WHAT YOU ARE ASKED TO DO: Below are several records. Retype exactly those lines running from the one with "Latest News (82, 2344)" through the one with "About Us (160, 2094)", end lines included, and no others.

**** SOURCE DATA

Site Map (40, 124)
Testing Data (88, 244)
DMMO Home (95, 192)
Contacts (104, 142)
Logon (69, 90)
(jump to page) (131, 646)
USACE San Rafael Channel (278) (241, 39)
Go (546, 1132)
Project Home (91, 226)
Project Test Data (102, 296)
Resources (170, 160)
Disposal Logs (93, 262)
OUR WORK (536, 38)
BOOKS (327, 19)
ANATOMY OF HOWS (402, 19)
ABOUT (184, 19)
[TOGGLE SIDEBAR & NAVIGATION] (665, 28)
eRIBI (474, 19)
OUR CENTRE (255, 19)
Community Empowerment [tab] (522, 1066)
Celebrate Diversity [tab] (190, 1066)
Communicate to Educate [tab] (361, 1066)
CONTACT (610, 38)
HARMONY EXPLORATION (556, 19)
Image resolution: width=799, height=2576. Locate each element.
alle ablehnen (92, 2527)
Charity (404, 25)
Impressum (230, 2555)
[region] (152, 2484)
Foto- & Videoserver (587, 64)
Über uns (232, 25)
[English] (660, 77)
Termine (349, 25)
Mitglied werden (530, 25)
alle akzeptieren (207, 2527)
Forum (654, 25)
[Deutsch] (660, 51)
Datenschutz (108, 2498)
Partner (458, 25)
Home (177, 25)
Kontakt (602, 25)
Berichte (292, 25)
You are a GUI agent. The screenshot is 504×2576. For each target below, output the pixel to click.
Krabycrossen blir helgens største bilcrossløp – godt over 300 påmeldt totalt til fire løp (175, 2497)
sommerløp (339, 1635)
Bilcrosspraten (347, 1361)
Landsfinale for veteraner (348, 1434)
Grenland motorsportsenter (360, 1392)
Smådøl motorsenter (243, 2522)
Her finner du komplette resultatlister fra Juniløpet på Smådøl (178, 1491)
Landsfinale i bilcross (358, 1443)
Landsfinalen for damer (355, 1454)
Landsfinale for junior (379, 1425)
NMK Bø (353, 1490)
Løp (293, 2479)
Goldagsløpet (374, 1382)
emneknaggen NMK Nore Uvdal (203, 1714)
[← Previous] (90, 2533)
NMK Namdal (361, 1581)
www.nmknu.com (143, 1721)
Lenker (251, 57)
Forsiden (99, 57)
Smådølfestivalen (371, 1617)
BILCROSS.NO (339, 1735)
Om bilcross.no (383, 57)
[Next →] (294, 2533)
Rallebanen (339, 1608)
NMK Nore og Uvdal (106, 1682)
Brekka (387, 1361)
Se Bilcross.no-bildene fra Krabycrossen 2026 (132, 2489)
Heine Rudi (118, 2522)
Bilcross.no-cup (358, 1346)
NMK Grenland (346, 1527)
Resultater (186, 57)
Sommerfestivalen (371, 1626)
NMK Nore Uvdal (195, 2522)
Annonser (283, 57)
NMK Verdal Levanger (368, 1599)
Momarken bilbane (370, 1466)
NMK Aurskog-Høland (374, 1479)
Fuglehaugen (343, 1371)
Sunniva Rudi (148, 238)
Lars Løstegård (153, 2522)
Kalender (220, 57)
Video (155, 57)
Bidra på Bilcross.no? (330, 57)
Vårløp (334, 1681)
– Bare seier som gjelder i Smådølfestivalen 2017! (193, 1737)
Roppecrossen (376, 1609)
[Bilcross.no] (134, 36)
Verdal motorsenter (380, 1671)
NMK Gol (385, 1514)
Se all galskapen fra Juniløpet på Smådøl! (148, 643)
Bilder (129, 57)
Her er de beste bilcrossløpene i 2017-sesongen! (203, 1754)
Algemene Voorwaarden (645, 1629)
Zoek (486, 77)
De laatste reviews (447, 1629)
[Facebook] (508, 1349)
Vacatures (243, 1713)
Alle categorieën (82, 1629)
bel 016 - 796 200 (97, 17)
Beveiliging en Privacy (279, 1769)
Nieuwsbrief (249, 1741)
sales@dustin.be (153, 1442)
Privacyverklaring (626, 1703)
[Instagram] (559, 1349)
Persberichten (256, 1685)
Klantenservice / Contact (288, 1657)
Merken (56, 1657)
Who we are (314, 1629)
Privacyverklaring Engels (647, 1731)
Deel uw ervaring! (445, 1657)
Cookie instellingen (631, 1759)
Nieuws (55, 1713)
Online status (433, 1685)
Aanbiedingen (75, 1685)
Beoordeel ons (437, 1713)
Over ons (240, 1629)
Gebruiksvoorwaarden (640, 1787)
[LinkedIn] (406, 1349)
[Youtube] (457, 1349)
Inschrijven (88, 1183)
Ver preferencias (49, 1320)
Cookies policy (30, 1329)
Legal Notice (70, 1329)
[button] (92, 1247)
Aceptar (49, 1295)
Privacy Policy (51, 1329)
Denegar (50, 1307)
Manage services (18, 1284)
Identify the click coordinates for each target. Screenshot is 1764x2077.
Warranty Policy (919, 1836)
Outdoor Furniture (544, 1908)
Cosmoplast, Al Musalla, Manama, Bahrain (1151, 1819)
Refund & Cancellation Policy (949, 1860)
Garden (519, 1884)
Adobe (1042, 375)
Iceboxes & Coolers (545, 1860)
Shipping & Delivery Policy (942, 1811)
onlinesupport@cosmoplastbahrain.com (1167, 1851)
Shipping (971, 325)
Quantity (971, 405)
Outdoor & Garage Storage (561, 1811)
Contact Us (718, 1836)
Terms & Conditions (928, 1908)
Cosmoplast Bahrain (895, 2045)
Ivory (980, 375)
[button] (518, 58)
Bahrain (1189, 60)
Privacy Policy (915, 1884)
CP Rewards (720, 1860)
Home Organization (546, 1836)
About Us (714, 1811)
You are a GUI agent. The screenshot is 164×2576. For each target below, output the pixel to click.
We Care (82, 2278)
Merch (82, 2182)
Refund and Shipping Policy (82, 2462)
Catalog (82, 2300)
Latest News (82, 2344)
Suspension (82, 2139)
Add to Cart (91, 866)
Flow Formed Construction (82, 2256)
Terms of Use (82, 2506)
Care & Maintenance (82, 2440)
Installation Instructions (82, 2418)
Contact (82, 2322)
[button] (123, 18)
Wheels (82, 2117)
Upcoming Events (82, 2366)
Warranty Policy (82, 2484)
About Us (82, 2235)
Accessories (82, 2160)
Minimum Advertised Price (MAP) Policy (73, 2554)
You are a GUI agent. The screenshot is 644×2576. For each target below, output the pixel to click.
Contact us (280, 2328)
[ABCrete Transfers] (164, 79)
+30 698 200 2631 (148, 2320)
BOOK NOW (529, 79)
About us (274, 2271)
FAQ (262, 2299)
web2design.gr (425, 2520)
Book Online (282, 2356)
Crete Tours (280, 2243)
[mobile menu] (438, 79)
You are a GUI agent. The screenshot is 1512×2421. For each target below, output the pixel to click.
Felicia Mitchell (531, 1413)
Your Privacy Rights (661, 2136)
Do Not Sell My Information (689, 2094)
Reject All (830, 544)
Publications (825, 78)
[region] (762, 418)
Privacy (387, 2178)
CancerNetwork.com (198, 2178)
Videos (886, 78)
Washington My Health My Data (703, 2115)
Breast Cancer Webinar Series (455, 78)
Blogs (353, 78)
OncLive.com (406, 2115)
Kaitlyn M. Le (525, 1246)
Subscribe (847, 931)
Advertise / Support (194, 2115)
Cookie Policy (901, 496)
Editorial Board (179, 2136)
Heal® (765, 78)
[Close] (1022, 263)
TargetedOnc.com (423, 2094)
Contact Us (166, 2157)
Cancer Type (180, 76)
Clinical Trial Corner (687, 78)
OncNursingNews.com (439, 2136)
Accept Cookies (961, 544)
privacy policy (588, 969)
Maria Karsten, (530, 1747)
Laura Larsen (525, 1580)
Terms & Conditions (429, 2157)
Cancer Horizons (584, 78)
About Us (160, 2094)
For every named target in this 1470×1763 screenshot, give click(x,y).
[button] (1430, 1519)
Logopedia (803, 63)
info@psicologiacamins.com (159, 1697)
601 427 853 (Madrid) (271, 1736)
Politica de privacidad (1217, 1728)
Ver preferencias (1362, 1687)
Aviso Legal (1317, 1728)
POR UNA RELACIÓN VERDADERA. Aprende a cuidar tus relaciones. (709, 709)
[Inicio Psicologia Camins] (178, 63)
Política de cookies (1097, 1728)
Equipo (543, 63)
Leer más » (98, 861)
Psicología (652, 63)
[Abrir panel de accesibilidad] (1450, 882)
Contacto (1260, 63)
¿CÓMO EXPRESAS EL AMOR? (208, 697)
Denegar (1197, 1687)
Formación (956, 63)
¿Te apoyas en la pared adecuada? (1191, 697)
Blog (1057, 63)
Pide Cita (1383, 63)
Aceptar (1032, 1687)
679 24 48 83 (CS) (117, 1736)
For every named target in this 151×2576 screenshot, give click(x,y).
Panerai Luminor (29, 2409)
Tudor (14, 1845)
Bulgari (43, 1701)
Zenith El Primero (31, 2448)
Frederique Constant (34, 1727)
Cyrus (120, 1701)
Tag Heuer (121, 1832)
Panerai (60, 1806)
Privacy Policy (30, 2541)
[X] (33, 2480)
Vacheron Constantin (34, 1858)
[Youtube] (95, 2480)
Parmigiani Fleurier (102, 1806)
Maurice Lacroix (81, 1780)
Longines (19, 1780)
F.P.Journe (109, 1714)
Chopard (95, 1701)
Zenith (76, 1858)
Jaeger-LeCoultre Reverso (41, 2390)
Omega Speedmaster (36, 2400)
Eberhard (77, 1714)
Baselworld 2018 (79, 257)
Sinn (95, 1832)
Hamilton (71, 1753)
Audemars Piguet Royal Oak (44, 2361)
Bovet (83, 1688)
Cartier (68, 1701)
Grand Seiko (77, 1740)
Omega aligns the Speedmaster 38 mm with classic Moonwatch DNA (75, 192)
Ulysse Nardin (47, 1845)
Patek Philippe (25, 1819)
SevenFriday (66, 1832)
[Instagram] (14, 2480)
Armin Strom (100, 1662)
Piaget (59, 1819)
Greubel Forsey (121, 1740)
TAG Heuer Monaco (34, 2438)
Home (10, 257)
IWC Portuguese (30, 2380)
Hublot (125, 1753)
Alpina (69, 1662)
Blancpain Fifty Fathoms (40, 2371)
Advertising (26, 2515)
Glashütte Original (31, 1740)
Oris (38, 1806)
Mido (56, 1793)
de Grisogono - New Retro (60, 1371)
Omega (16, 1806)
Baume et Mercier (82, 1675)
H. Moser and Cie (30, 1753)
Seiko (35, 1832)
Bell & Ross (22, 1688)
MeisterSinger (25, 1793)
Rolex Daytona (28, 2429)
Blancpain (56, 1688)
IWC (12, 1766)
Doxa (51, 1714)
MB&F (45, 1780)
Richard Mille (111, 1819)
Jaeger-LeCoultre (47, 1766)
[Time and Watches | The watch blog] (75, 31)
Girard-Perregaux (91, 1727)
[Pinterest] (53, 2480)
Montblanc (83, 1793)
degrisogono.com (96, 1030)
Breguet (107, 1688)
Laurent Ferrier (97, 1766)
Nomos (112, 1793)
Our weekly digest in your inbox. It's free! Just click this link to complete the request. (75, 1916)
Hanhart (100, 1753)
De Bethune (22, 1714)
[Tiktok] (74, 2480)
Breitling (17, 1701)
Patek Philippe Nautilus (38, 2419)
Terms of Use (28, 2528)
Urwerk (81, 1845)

********

ANSWER BELOW:
Latest News (82, 2344)
Suspension (82, 2139)
Add to Cart (91, 866)
Flow Formed Construction (82, 2256)
Terms of Use (82, 2506)
Care & Maintenance (82, 2440)
Installation Instructions (82, 2418)
Contact (82, 2322)
[button] (123, 18)
Wheels (82, 2117)
Upcoming Events (82, 2366)
Warranty Policy (82, 2484)
About Us (82, 2235)
Accessories (82, 2160)
Minimum Advertised Price (MAP) Policy (73, 2554)
You are a GUI agent. The screenshot is 644×2576. For each target below, output the pixel to click.
Contact us (280, 2328)
[ABCrete Transfers] (164, 79)
+30 698 200 2631 (148, 2320)
BOOK NOW (529, 79)
About us (274, 2271)
FAQ (262, 2299)
web2design.gr (425, 2520)
Book Online (282, 2356)
Crete Tours (280, 2243)
[mobile menu] (438, 79)
You are a GUI agent. The screenshot is 1512×2421. For each target below, output the pixel to click.
Felicia Mitchell (531, 1413)
Your Privacy Rights (661, 2136)
Do Not Sell My Information (689, 2094)
Reject All (830, 544)
Publications (825, 78)
[region] (762, 418)
Privacy (387, 2178)
CancerNetwork.com (198, 2178)
Videos (886, 78)
Washington My Health My Data (703, 2115)
Breast Cancer Webinar Series (455, 78)
Blogs (353, 78)
OncLive.com (406, 2115)
Kaitlyn M. Le (525, 1246)
Subscribe (847, 931)
Advertise / Support (194, 2115)
Cookie Policy (901, 496)
Editorial Board (179, 2136)
Heal® (765, 78)
[Close] (1022, 263)
TargetedOnc.com (423, 2094)
Contact Us (166, 2157)
Cancer Type (180, 76)
Clinical Trial Corner (687, 78)
OncNursingNews.com (439, 2136)
Accept Cookies (961, 544)
privacy policy (588, 969)
Maria Karsten, (530, 1747)
Laura Larsen (525, 1580)
Terms & Conditions (429, 2157)
Cancer Horizons (584, 78)
About Us (160, 2094)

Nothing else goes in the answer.